What to produce
Rewrite the stretch of the listing from the line containing "Given: Select the" through the line containing "Action: coord(612,332)", changing every "dropdown" to "drop-down" and keeping all else as it is.

Dataset rows
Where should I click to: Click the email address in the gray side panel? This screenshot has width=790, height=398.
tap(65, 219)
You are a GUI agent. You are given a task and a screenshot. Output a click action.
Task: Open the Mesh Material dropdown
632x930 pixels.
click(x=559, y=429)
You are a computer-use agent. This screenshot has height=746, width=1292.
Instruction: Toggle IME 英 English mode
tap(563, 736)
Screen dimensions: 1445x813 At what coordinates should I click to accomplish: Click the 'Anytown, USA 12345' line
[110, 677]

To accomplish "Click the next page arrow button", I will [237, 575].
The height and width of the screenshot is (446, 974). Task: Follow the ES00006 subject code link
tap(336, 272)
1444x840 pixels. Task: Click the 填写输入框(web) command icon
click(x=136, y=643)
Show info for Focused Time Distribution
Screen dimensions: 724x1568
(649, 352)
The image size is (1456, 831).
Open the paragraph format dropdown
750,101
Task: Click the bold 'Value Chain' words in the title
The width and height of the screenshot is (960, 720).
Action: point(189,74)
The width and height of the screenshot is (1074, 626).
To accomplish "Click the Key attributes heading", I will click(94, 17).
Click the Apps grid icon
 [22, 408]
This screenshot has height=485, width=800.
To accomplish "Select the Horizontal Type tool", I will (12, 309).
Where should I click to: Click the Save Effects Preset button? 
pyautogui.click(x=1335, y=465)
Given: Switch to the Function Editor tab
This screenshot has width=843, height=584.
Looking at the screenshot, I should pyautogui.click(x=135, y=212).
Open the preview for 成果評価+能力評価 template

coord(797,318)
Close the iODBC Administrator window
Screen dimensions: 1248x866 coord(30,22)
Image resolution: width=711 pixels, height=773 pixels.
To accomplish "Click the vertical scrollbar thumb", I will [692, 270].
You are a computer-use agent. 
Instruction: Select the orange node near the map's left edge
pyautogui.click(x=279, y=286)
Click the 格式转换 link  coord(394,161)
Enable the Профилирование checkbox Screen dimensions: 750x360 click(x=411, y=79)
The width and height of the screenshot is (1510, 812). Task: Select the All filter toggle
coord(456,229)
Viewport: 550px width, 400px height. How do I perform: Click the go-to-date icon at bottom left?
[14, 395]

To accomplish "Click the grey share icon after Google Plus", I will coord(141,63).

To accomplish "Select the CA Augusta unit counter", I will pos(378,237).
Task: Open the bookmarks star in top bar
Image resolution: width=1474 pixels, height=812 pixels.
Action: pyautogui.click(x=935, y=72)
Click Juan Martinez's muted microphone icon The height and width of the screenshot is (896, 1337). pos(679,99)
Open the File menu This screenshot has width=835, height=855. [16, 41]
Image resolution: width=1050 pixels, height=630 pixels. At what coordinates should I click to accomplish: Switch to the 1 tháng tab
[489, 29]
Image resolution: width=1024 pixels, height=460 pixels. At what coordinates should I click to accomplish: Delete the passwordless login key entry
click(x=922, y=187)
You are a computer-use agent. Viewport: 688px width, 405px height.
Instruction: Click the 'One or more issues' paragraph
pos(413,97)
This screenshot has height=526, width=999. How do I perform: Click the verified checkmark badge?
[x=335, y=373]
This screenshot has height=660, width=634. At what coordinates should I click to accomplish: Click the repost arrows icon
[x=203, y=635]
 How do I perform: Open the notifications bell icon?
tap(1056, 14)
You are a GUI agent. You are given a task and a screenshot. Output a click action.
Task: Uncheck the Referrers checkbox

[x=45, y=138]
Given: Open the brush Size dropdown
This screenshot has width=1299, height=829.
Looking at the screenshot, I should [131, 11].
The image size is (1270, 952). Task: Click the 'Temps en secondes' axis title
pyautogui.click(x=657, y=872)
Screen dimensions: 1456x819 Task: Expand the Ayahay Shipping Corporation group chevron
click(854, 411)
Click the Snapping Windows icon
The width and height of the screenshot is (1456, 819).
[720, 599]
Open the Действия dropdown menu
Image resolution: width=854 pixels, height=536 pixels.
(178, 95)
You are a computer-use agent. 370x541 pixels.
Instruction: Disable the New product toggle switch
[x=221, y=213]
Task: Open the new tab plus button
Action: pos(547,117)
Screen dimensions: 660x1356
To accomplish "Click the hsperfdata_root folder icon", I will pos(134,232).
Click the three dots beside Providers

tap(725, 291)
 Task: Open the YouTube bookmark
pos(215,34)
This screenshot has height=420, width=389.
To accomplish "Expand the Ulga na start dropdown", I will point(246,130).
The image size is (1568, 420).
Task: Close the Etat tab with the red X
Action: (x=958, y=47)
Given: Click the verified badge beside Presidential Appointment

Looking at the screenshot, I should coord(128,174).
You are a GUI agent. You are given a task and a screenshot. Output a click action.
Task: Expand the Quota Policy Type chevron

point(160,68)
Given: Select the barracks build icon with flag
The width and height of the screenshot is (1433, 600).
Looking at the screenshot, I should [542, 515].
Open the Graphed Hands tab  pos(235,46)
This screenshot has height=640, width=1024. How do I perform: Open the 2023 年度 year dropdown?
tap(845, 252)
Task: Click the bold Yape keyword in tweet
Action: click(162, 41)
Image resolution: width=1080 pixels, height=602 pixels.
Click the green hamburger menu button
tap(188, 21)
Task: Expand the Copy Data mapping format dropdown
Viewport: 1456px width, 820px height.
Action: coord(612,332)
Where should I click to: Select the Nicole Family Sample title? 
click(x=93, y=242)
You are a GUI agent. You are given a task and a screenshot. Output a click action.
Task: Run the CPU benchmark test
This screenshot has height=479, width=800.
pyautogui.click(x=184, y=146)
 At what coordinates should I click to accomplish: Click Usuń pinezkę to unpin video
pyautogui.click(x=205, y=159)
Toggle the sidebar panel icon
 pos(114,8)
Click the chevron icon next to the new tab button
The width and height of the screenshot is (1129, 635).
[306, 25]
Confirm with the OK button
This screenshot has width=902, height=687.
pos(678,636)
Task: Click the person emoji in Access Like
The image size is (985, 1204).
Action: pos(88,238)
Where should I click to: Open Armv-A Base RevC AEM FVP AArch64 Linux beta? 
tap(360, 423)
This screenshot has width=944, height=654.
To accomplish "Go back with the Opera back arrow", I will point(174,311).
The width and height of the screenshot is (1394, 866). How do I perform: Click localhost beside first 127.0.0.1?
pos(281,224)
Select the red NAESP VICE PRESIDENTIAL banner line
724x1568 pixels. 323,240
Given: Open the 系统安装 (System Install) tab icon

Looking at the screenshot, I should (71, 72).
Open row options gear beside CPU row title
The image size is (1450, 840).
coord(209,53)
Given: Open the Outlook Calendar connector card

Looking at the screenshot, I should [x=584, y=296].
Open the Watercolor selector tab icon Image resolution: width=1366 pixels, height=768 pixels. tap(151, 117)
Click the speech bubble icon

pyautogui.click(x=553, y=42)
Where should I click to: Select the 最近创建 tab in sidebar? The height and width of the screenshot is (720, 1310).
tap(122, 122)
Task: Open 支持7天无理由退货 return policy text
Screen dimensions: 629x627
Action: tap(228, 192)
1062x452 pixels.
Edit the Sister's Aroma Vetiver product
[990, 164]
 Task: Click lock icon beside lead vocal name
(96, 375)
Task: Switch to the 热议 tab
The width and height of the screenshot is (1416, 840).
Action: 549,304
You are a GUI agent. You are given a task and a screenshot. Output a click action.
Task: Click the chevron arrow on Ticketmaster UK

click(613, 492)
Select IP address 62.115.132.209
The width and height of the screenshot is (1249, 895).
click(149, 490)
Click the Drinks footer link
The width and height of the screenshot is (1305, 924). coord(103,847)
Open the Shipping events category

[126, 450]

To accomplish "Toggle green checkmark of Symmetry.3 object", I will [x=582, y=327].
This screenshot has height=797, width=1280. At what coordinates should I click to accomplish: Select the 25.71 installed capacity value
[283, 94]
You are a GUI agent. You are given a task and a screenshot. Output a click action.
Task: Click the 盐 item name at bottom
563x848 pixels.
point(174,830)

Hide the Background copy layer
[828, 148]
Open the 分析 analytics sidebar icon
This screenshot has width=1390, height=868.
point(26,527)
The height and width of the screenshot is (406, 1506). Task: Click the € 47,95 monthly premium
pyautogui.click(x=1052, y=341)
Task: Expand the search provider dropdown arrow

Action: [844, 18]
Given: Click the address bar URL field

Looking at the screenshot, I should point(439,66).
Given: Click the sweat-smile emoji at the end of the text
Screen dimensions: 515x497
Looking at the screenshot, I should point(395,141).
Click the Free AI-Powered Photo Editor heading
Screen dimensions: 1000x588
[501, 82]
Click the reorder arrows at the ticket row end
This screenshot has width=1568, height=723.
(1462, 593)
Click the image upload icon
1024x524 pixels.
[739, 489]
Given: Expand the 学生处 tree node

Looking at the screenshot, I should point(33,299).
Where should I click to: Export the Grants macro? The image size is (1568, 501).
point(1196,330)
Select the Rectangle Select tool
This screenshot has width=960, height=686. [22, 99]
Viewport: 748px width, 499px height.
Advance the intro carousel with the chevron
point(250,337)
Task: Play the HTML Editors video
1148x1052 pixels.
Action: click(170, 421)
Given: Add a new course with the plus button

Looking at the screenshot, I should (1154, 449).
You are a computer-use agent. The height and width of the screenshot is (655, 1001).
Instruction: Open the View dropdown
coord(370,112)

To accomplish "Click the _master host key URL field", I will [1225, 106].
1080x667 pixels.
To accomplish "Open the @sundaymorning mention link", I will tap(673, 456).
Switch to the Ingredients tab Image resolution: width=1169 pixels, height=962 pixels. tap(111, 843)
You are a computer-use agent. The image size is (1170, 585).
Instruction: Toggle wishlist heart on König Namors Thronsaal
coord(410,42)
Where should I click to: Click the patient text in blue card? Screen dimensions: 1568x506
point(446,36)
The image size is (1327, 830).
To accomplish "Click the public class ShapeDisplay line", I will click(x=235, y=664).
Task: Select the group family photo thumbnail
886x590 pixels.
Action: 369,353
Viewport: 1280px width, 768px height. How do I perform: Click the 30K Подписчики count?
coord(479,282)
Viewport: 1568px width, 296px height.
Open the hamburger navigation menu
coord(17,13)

Complete answer
Given: Select the barracks build icon with flag
The width and height of the screenshot is (1433, 600).
Looking at the screenshot, I should [542, 515].
Open the Graphed Hands tab  pos(235,46)
This screenshot has height=640, width=1024. How do I perform: Open the 2023 年度 year drop-down?
tap(845, 252)
Task: Click the bold Yape keyword in tweet
Action: click(162, 41)
Image resolution: width=1080 pixels, height=602 pixels.
Click the green hamburger menu button
tap(188, 21)
Task: Expand the Copy Data mapping format drop-down
Viewport: 1456px width, 820px height.
Action: coord(612,332)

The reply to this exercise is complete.